[Element and text location data]

....

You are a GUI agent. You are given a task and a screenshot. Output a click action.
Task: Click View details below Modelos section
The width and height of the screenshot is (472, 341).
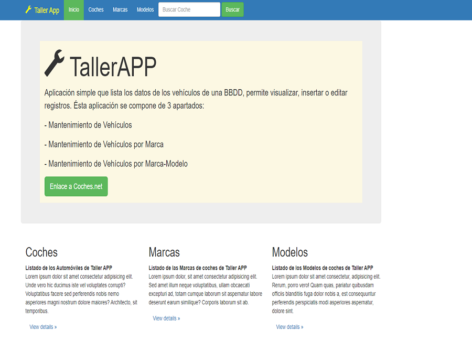pos(289,327)
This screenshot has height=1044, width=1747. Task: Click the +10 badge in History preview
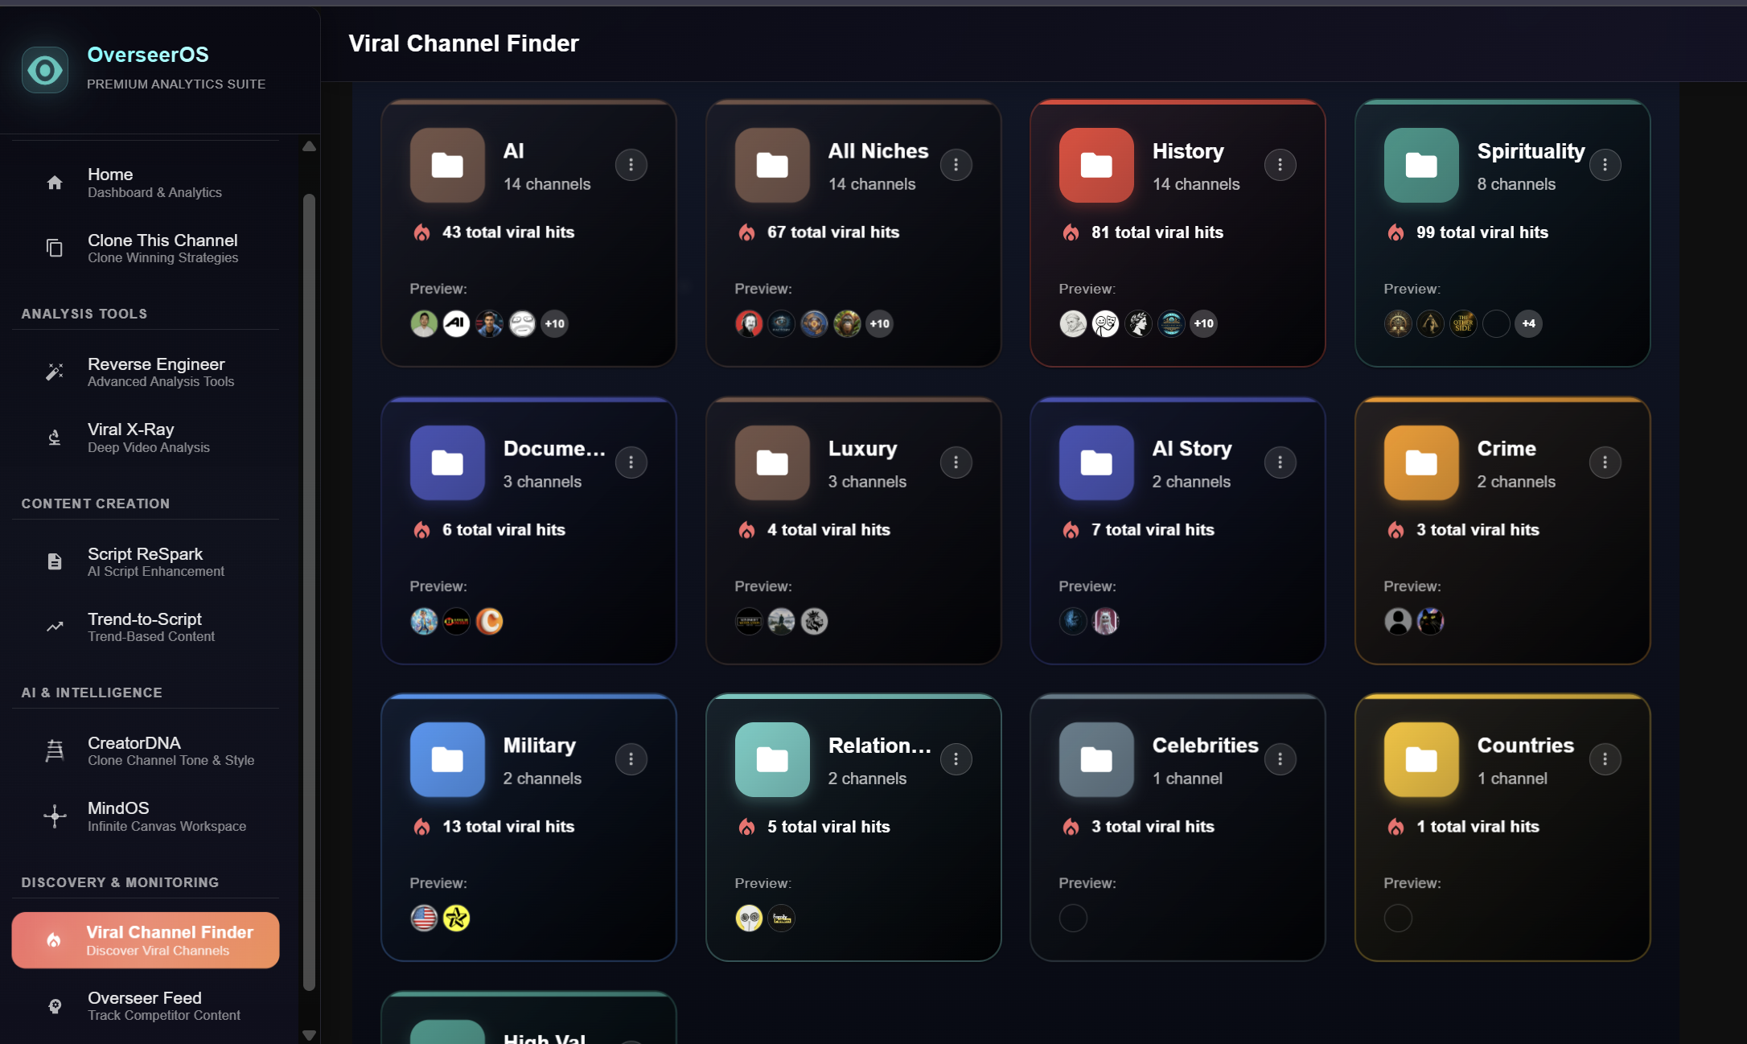1203,323
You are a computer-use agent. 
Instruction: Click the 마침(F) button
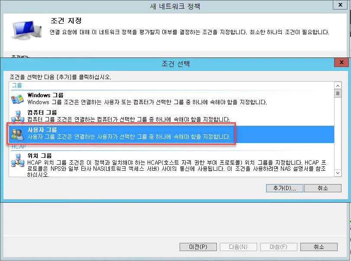click(x=279, y=247)
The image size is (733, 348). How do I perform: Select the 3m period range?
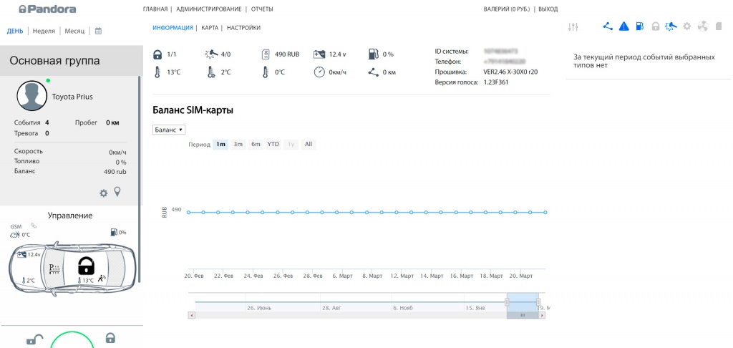click(238, 144)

....

### Requirement
Please express all of the records above as a two-column CSV with the header "input" and "output", one row per record. Put each record's text and its answer in their own quoted fields, replace line breaks with spaces, and leave out the pictures.

### Task answer
input,output
"You are a GUI agent. You are given a task and a screenshot. Output a click action. Task: Click View details below Modelos section The width and height of the screenshot is (472, 341).","pos(289,327)"
"This screenshot has height=1044, width=1747. Task: Click the +10 badge in History preview","1203,323"
"You are a computer-use agent. Instruction: Click the 마침(F) button","click(x=279, y=247)"
"The image size is (733, 348). How do I perform: Select the 3m period range?","click(238, 144)"